Writing and publication 
The New York State Council on the Arts developed Architecture Worth Saving in Onondaga County in the early 1960s. It was created as a "pilot project", and the Council intended that similar studies would be conducted in other places. William Hull, assistant director of the Council, started the project, while the Syracuse University School of Architecture led by Harley J. McKee carried it out. Other architects at the school involved in writing the book were Patricia Day Earle, Paul Malo, and Peter Andrews. A forward was written by John H. MacFayden. Most of the photographs included were taken by Gilbert Ask.

Content 
The book includes descriptions of 64 buildings across 206 pages. They considered buildings for their "architectural merit, unisequences of style, representation of period and historical value," with a focus on commercial buildings in the downtown area, which were considered to be at the greatest risk for destruction. Architecture Worth Saving also offered suggestions on how to save the architecture, including ways to re-purpose old buildings. Buildings listed included:

 John Gridley House
 Gen. Orrin Hutchinson House
 Dr. John Ives House
 Delphi Baptist Church
 Small Jewett House
 Whig Hill
 Roosevelt Hall
 Weighlock Building
 John Monro House
 Syracuse State School 
 Gridley Building
 Syracuse Savings Bank Building
 White Memorial Building
 Gere Bank Building
 Dan Bradley House
 John McViccar House
 Harvey Tolman House
 Junod House
 First Presbyterian Church of Marcellus
 Reuel E. Smith House
 Church of St. John the Evangelist (Syracuse, New York)
 St. John the Baptist Greek Catholic Church
 McCarthy Warehouse
 Grace Episcopal Church
 First Baptist Church of Camillus
 St. Mark's Episcopal Church 
 St. Paul's Episcopal Church
 Crouse College
 Alexander Brown House
 Martisco station
 Onondaga County Poor House
 Community Place 
 Hamilton White House
 Wesleyan Methodist Church
 Hall of Languages
 Lucius Gleason House
 Third Onondaga County Courthouse

Reception 
A review published in New York History praised the book as a "worthy volume" that would hopefully be the first of several surveys creating "unique collections" of commentary and images on New York's historic architecture. Upon publication, an article in The New York Times wrote that after sending out information on the report to various officials and programs, "[t]he response in replies ha[d] far exceeded the council's expectations." Ada Louise Huxtable considered the work a "significant pilot report" and described it as a "remarkably competent survey of buildings of architectural value and historical importance." Huxtable also hoped that the book would be the first of a series of several such projects in other American cities.

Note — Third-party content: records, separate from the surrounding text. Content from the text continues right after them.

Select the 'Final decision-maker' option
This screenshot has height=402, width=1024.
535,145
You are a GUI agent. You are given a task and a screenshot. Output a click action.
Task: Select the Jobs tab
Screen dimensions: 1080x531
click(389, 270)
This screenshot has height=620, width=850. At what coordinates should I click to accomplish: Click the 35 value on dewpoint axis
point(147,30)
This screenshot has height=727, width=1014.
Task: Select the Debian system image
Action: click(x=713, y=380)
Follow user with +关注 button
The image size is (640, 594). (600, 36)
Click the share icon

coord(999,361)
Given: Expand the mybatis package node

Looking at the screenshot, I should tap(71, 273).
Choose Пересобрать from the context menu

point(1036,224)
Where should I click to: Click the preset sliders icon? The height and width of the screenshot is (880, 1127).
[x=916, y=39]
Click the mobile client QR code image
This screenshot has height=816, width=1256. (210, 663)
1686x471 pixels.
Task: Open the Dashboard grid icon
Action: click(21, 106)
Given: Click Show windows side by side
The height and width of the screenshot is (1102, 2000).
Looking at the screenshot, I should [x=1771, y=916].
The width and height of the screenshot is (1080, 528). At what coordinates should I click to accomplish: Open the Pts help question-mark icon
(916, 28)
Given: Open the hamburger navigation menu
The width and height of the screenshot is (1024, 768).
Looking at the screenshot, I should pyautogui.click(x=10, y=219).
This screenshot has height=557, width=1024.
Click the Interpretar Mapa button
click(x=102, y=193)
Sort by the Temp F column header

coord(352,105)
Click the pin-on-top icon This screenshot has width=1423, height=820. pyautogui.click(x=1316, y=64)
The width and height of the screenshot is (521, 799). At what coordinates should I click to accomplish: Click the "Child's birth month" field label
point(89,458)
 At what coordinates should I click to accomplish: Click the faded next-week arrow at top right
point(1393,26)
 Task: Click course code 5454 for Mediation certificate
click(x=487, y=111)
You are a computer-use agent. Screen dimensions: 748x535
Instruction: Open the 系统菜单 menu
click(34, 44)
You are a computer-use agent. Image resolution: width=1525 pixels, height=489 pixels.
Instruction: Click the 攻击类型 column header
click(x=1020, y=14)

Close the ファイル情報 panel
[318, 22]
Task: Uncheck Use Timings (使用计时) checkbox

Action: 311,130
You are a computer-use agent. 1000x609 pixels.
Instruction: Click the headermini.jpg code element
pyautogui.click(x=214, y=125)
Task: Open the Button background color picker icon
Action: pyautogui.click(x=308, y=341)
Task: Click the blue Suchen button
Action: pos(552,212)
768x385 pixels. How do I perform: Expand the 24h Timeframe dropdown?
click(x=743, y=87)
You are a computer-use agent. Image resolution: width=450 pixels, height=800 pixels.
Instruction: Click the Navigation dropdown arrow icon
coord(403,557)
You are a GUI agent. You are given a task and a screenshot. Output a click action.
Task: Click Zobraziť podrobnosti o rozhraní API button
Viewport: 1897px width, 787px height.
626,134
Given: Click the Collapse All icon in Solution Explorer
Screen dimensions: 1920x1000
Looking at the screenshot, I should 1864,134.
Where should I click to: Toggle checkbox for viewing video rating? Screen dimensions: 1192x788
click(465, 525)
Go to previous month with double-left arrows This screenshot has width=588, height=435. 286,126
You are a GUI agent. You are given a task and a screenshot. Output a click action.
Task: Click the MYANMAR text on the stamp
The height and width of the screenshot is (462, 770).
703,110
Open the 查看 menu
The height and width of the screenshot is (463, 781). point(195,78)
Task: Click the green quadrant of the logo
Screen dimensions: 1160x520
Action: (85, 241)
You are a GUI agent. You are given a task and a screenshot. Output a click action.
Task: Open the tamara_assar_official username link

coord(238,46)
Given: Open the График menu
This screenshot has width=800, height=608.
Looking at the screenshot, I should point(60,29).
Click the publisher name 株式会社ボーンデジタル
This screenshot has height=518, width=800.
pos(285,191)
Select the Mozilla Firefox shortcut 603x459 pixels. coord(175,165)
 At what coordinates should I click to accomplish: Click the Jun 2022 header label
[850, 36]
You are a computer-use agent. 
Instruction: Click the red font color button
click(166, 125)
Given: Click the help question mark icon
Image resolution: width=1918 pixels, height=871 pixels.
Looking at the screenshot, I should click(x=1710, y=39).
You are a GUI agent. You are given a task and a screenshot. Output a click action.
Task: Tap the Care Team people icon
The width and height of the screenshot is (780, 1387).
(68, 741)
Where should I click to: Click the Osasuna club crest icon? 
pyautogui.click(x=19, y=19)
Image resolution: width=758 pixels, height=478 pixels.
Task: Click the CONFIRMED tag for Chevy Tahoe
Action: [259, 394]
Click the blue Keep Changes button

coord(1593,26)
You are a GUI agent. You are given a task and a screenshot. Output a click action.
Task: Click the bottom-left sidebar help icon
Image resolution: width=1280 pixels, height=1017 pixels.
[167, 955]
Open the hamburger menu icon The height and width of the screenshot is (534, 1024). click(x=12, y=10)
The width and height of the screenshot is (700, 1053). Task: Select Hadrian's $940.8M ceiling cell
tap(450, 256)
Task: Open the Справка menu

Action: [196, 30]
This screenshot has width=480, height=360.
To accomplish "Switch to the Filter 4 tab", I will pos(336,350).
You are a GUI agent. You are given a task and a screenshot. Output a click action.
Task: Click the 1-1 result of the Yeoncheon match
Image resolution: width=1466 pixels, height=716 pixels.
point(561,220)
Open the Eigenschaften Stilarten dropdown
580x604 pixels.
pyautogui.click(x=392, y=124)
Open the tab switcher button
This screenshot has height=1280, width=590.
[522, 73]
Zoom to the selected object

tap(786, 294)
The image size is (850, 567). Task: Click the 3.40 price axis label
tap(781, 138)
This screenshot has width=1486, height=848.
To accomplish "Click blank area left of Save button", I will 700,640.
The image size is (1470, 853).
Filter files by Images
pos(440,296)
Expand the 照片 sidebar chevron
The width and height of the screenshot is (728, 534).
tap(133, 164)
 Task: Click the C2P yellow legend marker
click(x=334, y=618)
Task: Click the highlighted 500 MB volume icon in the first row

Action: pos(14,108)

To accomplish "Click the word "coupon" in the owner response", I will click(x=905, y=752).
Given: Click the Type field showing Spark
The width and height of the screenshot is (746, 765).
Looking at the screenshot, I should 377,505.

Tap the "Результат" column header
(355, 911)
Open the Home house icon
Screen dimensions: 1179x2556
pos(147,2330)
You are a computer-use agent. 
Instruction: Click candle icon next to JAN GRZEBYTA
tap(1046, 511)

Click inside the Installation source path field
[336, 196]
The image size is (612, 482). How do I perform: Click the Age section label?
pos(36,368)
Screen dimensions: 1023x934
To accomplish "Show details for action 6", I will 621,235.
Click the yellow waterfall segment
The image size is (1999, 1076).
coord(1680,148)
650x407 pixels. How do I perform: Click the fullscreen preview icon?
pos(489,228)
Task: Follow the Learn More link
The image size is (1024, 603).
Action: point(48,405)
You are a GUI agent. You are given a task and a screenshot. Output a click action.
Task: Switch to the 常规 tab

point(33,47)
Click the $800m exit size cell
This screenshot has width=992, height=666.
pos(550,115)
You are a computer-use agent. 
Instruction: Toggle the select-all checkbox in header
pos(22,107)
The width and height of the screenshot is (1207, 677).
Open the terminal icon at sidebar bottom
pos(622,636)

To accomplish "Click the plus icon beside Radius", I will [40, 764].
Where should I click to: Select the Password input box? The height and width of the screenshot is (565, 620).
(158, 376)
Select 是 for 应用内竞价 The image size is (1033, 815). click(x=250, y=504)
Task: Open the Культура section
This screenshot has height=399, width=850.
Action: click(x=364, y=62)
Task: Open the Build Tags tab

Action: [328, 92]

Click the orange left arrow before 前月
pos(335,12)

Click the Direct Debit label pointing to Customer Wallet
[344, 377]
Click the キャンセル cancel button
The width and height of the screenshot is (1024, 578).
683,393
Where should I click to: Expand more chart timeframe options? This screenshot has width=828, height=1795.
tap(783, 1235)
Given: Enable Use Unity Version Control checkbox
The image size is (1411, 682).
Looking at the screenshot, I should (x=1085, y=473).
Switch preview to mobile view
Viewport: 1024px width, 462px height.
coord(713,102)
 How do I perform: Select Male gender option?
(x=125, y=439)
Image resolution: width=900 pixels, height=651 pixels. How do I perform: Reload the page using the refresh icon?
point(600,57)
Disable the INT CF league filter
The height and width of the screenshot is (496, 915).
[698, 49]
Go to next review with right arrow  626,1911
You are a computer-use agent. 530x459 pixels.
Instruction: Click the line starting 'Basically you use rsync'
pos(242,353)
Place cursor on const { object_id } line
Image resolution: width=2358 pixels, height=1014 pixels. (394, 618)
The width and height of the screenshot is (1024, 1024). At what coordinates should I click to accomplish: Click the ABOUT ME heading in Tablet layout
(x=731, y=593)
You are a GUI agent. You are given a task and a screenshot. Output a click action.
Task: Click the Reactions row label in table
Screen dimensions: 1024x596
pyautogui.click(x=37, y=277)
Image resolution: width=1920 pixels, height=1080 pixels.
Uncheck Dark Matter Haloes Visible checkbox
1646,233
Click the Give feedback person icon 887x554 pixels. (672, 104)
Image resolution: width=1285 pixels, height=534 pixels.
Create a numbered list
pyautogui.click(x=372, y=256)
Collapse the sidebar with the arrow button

A 1975 article in Pioneer America by Peirce F. Lewis argued that "the historic preservation movement in the United States has been, and continues to be, a thundering failure." He noted that the book had gone out of print, "perhaps because it has become obsolete so many of the 'worth saving' buildings have been destroyed since the book was published, less than a dozen years ago." In a 1976 article Clifford E. Clark cited the book as one of the best studies of American domestic architecture.